Longitudinal changes in sexual identity during adolescence and their associations with sexual well‐being
Référence
Girouard A, Martin‐Storey A, Dion J, Blais M, Bőthe B, Paquette MM, Renaud M, Bergeron S. (2026). Longitudinal changes in sexual identity during adolescence and their associations with sexual well‐being. Journal of Research on Adolescence.
Résumé
Exploring sexuality and identity are important and concurrent adolescent developmental tasks. Sexual identity fluidity (e.g., change over time in sexual identity) at this stage is increasingly documented, yet, knowledge concerning broad tendencies in sexual identity development in contemporary youth and how these relate to sexual well-being is lacking. This study identified and characterized longitudinal classes of sexual identity change across three time points and tested the associations between class membership and later sexual well-being.
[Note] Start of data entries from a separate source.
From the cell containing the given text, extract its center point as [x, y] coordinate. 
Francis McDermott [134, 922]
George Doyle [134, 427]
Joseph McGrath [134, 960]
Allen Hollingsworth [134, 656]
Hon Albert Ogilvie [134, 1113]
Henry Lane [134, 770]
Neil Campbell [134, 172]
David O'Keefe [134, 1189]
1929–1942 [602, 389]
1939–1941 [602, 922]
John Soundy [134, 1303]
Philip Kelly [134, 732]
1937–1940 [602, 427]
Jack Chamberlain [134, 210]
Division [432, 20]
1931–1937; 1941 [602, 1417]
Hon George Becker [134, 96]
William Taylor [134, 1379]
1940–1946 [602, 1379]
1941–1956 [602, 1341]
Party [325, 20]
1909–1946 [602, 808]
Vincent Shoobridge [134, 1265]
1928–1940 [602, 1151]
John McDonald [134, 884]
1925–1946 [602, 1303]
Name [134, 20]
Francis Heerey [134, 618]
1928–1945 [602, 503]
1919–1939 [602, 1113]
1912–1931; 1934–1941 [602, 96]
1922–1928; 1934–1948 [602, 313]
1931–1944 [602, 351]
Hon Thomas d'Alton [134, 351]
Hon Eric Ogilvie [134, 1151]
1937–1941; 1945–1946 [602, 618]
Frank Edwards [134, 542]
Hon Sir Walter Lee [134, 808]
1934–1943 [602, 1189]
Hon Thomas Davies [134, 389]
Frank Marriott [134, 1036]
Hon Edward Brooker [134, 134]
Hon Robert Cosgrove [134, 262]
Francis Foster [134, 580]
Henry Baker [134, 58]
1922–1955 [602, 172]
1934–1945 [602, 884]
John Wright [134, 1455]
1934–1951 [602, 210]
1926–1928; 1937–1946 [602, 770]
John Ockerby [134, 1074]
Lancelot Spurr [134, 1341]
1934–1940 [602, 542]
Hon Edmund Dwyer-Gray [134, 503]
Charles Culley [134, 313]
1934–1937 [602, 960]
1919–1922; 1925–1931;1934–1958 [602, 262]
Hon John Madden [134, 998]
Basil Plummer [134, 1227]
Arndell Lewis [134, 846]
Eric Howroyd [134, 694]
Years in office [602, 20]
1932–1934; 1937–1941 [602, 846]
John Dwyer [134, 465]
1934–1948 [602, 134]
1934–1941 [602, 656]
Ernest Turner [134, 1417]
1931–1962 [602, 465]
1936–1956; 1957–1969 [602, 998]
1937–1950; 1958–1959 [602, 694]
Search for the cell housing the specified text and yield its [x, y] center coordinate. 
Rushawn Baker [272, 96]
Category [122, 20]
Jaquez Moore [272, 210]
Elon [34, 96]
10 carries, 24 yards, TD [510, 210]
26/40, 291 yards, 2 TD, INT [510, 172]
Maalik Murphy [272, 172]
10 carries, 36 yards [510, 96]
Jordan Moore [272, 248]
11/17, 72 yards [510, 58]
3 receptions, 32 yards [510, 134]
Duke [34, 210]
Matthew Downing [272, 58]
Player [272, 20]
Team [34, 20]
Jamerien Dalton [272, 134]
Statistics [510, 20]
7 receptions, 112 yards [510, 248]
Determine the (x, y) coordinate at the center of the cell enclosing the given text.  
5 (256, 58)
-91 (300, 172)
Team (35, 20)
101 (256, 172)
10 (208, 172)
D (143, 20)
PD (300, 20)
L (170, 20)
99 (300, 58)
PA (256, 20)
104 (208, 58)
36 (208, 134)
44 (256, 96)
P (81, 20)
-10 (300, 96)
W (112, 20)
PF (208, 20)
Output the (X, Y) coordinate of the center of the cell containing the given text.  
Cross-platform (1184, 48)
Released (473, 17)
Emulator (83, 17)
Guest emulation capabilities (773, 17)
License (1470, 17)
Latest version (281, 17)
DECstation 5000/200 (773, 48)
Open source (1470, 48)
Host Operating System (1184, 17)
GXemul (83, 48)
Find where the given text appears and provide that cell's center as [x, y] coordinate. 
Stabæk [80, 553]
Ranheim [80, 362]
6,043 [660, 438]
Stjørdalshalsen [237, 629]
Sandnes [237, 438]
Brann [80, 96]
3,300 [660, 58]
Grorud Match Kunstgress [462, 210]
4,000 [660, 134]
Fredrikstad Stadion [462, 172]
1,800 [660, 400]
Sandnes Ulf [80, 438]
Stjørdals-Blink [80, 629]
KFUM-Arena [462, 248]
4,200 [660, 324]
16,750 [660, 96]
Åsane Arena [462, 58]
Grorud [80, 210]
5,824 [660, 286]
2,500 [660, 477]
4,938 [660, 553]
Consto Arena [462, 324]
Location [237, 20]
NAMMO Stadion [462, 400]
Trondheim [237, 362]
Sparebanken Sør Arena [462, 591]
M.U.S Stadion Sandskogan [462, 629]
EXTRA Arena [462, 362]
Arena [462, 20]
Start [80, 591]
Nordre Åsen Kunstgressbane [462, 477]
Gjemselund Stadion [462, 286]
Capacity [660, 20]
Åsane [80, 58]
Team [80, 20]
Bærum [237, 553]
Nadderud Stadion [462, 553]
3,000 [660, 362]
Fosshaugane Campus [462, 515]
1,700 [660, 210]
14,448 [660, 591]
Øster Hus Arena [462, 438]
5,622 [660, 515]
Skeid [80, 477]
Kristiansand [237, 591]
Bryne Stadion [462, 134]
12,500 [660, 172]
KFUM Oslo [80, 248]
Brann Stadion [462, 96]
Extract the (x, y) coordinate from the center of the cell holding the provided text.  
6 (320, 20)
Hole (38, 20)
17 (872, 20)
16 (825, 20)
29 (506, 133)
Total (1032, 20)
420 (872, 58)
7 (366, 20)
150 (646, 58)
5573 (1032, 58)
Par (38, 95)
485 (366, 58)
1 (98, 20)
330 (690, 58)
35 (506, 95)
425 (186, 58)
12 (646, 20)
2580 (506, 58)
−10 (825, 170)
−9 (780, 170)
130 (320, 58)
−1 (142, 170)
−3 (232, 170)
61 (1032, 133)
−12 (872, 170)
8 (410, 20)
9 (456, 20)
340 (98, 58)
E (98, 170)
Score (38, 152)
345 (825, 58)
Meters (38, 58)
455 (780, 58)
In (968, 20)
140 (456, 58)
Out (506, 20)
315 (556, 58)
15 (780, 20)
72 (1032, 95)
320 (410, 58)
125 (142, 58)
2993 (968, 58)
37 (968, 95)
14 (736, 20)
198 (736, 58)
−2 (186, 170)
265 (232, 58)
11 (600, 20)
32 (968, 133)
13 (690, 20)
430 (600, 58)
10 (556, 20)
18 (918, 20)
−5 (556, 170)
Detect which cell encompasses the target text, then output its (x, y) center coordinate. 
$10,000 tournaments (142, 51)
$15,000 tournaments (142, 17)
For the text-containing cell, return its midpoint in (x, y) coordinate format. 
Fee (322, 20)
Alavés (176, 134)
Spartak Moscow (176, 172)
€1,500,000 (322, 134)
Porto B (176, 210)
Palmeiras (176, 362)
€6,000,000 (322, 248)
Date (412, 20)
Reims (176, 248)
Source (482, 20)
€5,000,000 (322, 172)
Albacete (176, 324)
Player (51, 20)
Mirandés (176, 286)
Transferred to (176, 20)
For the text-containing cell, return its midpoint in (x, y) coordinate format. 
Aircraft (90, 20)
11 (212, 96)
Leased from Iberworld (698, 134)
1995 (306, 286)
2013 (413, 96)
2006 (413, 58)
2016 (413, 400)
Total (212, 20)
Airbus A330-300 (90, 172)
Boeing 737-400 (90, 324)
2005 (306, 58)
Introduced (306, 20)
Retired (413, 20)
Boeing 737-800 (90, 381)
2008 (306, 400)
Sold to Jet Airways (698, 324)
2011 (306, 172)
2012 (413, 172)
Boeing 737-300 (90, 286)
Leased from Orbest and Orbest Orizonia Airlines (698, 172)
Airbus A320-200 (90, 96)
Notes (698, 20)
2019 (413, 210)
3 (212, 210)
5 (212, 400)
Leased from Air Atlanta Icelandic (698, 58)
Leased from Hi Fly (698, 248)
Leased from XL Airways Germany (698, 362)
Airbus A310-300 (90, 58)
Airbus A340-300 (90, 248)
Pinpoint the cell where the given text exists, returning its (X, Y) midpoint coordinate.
A total of 3027 Canadian adolescents aged 14–17 years (48.9% girls; 1.0% transgender/nonbinary youth) completed in-class questionnaires during three waves over 3 years. Three-step latent class analysis of sexual identity including sociodemographic covariates (gender, location, and parental education) was followed by Wald tests to examine differences in sexual well-being across classes (sexual satisfaction, sexual desire/arousal, orgasmic function, and sexual distress). Three classes emerged: Consistent Heterosexual (84.4%), Mostly Plurisexual (10.2%), and Consistent Questioning and Emerging Sexual Minority (5.4%). Compared with Consistent Heterosexuals, other class members were more likely to be cisgender girls or trans/nonbinary youth. Also, members of the Consistent Questioning and Emerging Sexual Minority class had higher odds of coming from a metropolitan area. Compared with Consistent Heterosexuals, Mostly Plurisexual members had lower sexual satisfaction as well as higher sexual distress, yet, members of the Consistent Questioning and Emerging Sexual Minority class had significantly higher sexual desire/arousal. No differences emerged for orgasmic function. Results document the complex association between sexual minority identity development and sexuality during adolescence and are in line with the Minority Stress Framework.